In Guyana two major crops, sugar cane and rice are produced on a large monocultural scale. Demerara sugar derives its name from the Demerara region in Guyana where a lot of the sugar cane is grown to produce brown sugar. Mixed cropping is done on a smaller scale and involves alot of 'cash crops' often including the likes of tomato and lettuce. Most of the fruit are grown on large tracts of land behind villages, as well as in other areas. The main fruit crops include bananas, mangoes, citrus, watermelons, pineapples, genips and cherries. Coconuts grow in various parts, noteably in the Mahaica - Mahaicony region. Pineapples and peanuts are significant crops cultivated in fields of sandy soil away from the coastal region. Non traditional crops such as cashew nuts, cocoa and coffee are being encouraged in interior locations.

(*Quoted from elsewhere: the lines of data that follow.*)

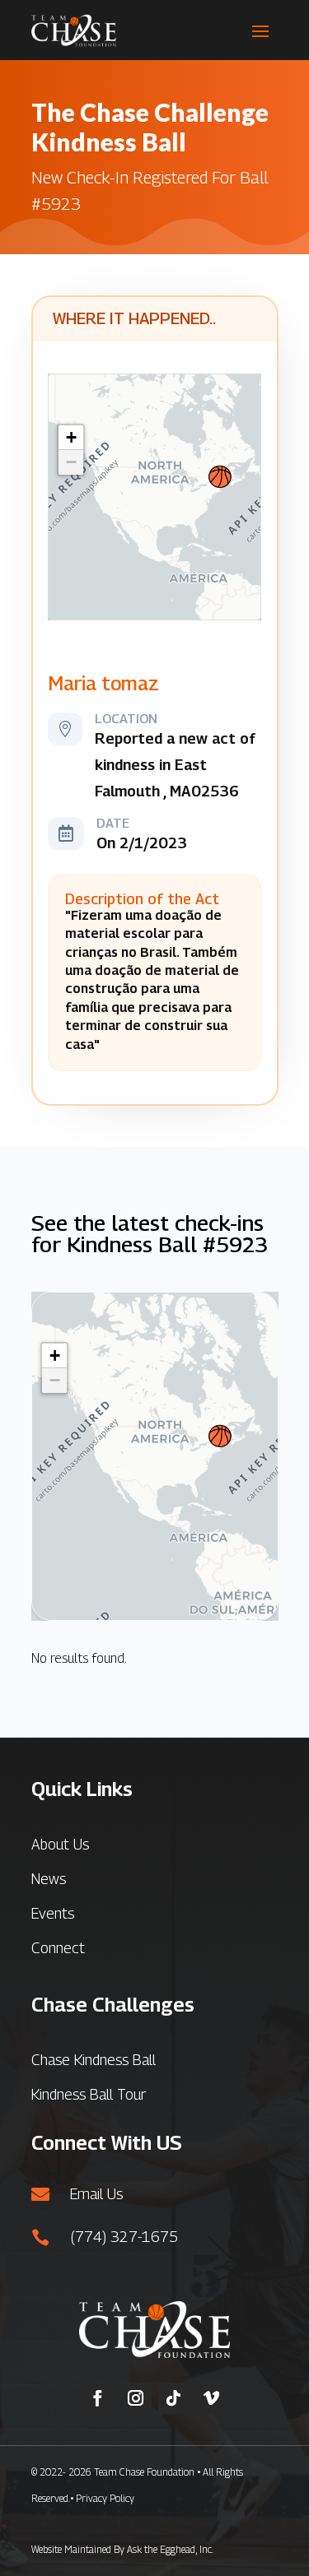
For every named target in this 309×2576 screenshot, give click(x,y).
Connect (58, 1947)
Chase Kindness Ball (93, 2059)
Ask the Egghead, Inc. (170, 2549)
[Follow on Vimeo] (211, 2398)
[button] (220, 477)
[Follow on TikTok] (174, 2398)
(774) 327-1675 (124, 2236)
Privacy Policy (105, 2498)
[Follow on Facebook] (98, 2398)
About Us (60, 1844)
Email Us (96, 2193)
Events (52, 1913)
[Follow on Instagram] (136, 2398)
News (48, 1878)
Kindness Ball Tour (88, 2094)
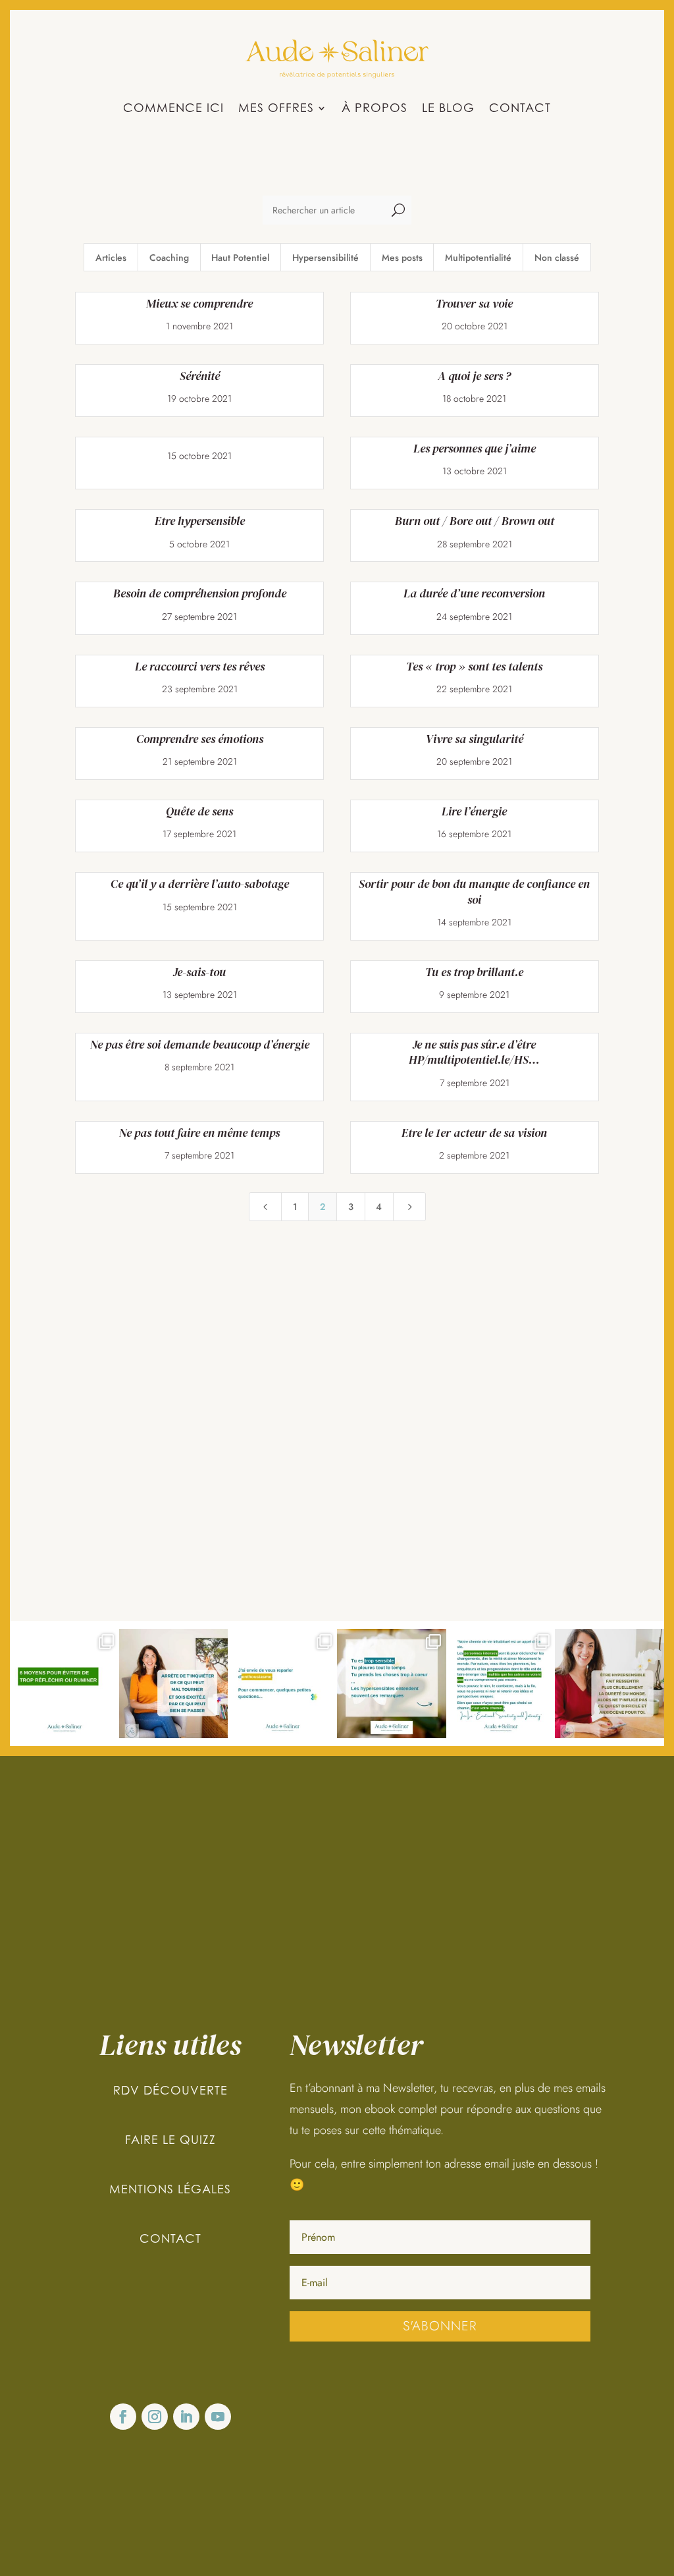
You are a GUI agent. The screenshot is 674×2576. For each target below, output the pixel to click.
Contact (520, 109)
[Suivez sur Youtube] (218, 2416)
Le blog (448, 109)
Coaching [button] (169, 257)
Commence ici (173, 109)
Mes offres (276, 109)
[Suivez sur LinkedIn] (186, 2416)
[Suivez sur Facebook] (123, 2416)
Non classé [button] (556, 257)
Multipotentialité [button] (478, 257)
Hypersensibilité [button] (325, 257)
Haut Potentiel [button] (240, 257)
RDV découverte (170, 2090)
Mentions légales (170, 2189)
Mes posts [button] (402, 257)
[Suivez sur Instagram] (155, 2416)
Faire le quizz (170, 2140)
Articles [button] (110, 257)
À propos (374, 109)
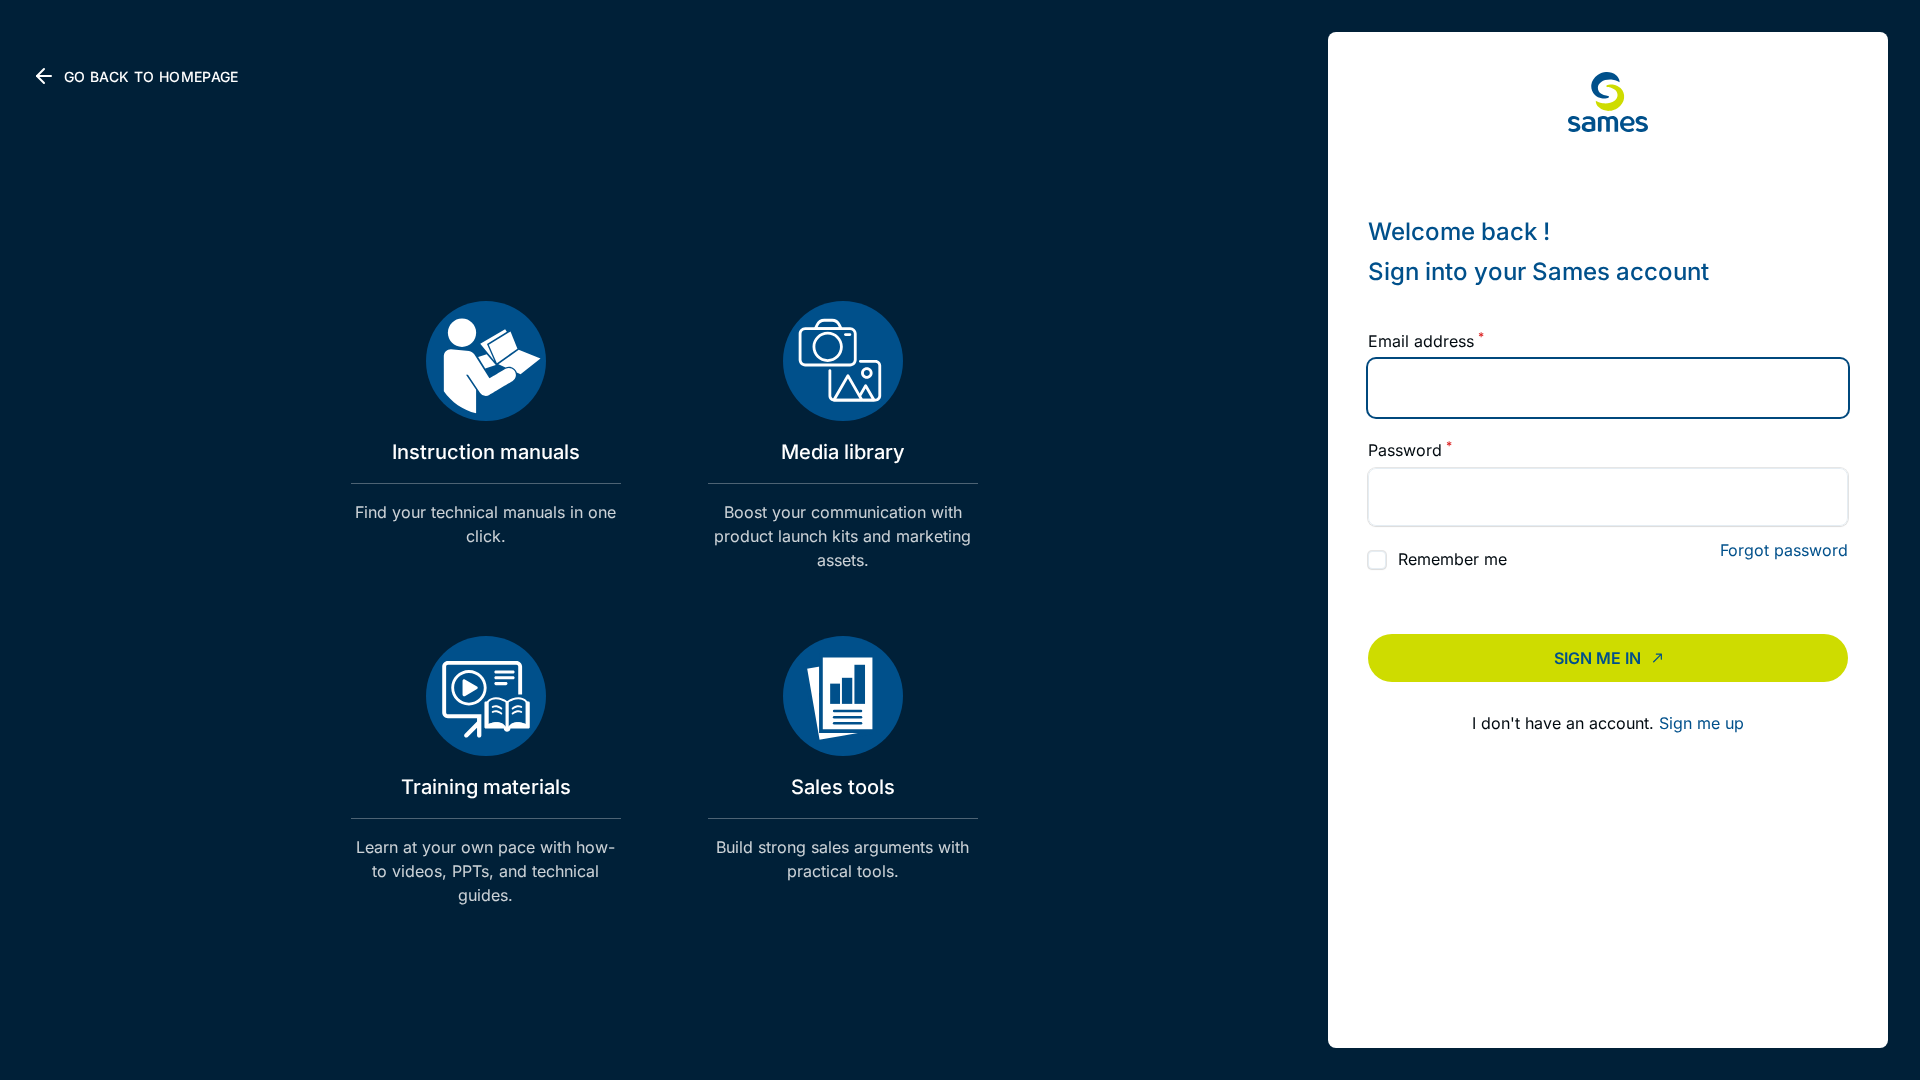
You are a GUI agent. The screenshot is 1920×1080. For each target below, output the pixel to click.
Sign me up (1701, 723)
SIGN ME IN (1597, 658)
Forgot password (1784, 550)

Rice is often cultivated by private farmers on a medium scale, (see plate 1) while most of the sugar is cultivated by the Guyana Sugar Cooperation (GUYSUCO). Other crops, mainly fruit and vegetables are cultivated on a relatively smaller scale by farmers in farms and plots of land throughout the country.
Apart from crop cultivation other activities include cattle and poultry rearing, as well as fish farming to a lesser extent. It should be noted that a significant amount of cattle rearing occurs in the Rupununi Region, on the other side of the country. Poultry industry is growing and is a significant part of the livestock sector in Guyana.
Many people in Guyana
are employed, or depend indirectly on the agricultural sector and therefore
it is major issue in considering the environmental situation
|Plate 1. Rice field in Essequibo|
Large scale conversion of lands for agricultural development such as the The Mahaica/Mahaicony/Abary-Agricultural Development Scheme which is aimed at providing drainage and irrigation services to the farmers in the area, which encompass three rivers and the areas in between. This particular project was developed in 1986 to service an area of 150,000 acres. The conservancy - a huge flooded area was created, wiping out the natural wildlife and disrupting the local ecosystem. This project, along with other significant agricultural land conversion schemes before 1996 are unlikely to have been subjected to an Environmental Impact Assessment, and may have untold impacts.